Sin hilos
En la India los hombres defecan en la calle, y tú los ves. En España los horteras telefonean por la calle, y tú los oyes. El parque telefónico móvil crece a un ritmo fértil, casi el mismo al que crece el parque horteril (¿vendrá hortera de huerta?). Yo comprendo que algunos hombres necesitan estar todo el día conectados a una máquina; la respiración del mundo nos va en ellos: gobernantes, bomberos, estrategas, Benegas. Y los médicos, aunque el médico no siempre contesta al enfermo, que siempre llama dos veces. Pero ¿qué destino depende del hortera que cruza el semáforo al habla o te martiriza en el bar? A no ser que el hortera esté en ese momento al aparato con el hortelano que le lleva el huerto, para ver cómo van sus pepinos.Estábamos ganando batallas en la lucha por mantener en la esfera privada las grandes latas públicas; los ruidos domésticos ya se vigilan, y alguna iniciativa se emprende para que el fumador se aísle con su tribu en la reserva: fumaderos al aire libre o waters closet, cuanto más closet mejor. Y entonces llega el hortera con su telefonillo.

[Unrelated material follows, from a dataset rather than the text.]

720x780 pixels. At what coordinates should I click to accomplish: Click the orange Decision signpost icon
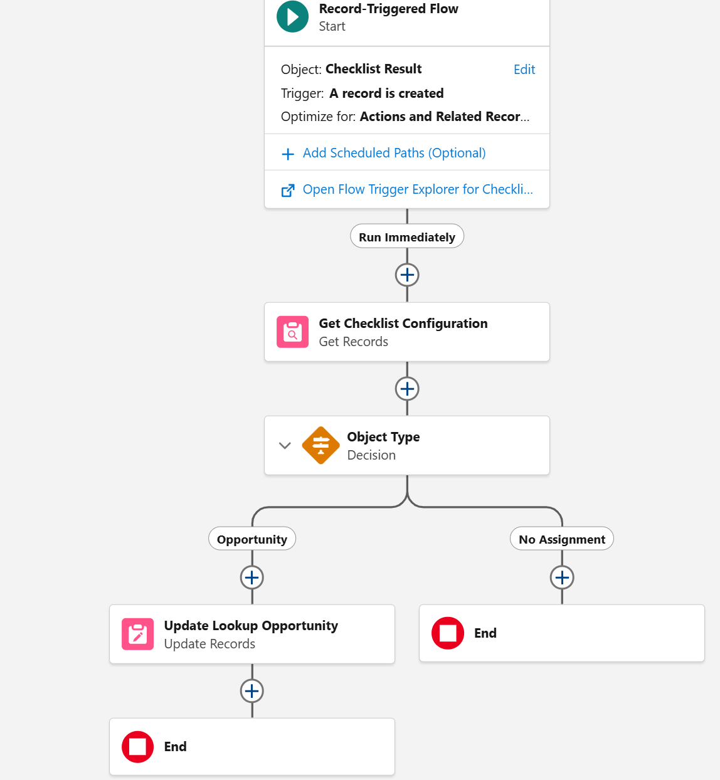[x=320, y=445]
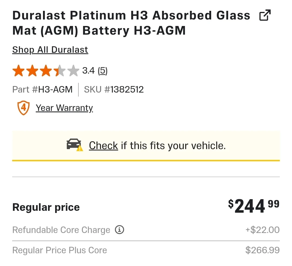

El otro día se sentó a mi lado en el tren uno de ellos. Fue el primero que olí tan de cerca, quieto y en un transporte público; la horterada portátil es, en su mayoría, andante, como las caballerías, y hoy lo raro es ver a un conductor que no lleve pegado a la oreja el fruto impepinable del campo telefónico. Mi hortera ferroviario llamó seis veces y fue llamado tres en un viaje de cuatro horas. Todo lo dicho era banal, pero el hombre repetía: "Aquí estoy localizable". De repente pasamos por un túnel, y el instrumento, él lo dijo, quedó opaco. Entonces tuve la idea. Los que hemos visto cine sabemos cómo dejar a alguien ilocalizable en un tren. El hombre seguía hablando. El siguiente túnel se acercaba. ¿Me comprenden? Yo sí tenía un móvil para el crimen.